Protesters march in Cali for integrated public transport

(Photo: El Pueblo)

Around 2,000 protesters marched in the western Colombian city of Cali Wednesday, calling for changes in the city’s mass transit system, according to a spokesperson for the demonstration.

Supporters of the “Zero Hour” movement say the city’s new mass transit system (MIO) does not cover many of the neighborhoods surrounding the Valle del Cauca capital, and that a program forcing independent bus drivers to retire their older vehicles will only exacerbate the problem.

Edilson Huerfano, a community leader and one of the event’s organizers, told Colombia Reports that Zero Hour is hoping to keep independent transport, one of the only means of access to some of the city’s poorer areas, from “disappearing in Cali.”

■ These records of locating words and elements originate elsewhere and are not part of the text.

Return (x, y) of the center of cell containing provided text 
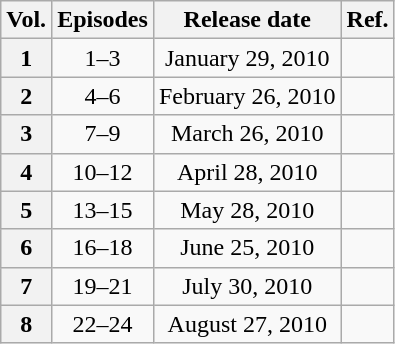
August 27, 2010 (247, 324)
Episodes (103, 20)
4–6 (103, 96)
6 (26, 248)
July 30, 2010 (247, 286)
Release date (247, 20)
2 (26, 96)
3 (26, 134)
April 28, 2010 (247, 172)
4 (26, 172)
Vol. (26, 20)
8 (26, 324)
22–24 (103, 324)
February 26, 2010 (247, 96)
March 26, 2010 (247, 134)
January 29, 2010 (247, 58)
16–18 (103, 248)
7–9 (103, 134)
19–21 (103, 286)
13–15 (103, 210)
Ref. (368, 20)
June 25, 2010 (247, 248)
5 (26, 210)
1–3 (103, 58)
1 (26, 58)
May 28, 2010 (247, 210)
7 (26, 286)
10–12 (103, 172)
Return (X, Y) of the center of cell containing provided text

The movement requests that independent bus drivers be allowed to form a new co-operative company that would integrate with the new mass transport system and “together, would supply the transport needs of the wider community,” said Huerfano.

With 56 stations located across the greater Cali metropolitan area, the redesigned MetroCali services more than half a million passengers everyday. Many of the areas not served by the new system coincide with some of the city’s less privileged communities.

“We don’t think it’s fair to be a city that is left without forms of alternative public transport, when the existing mass system does not cover everyone,”  said Huerfano, who clarified that “we’re not against the mass transport system (MIO), we welcome development for Cali, but we ask that a socioeconomic study of the true impact on families, for example, that depend on the traditional ways of transport be carried out,” he said.

As part of its programs to eliminate older vehicles and what it deems as superflous routes, the city is compensating drivers with some $33,000 a piece, plus $6,000 from the “Fresa Fund,” which pays drivers 30 months of minimum wage to subsidize their lost business, reported El Pais newspaper.

According to Huerfano, though, the payments are not being made in many cases, or are coming in short for drivers. Some drivers, he said, have not been paid in over two years due to a lack of funds, “and that’s the reality that we are living with in the communities today,” he added.

At the end of the peaceful march, which followed some of the soon-to-be-retired buses through various parts of the city, protest leaders met with the Cali Ombudsman, requesting a meeting with the city’s Transport Minister to present a petition outlining their requests.

“We have a document with signatures from a number of community groups, and from the people who use these services, asking for a roundtable discussion to work out these issues,” Huerfano said.

A spokesman from the Cali Mayor’s Office declined to comment on the protests or the transit conversion program.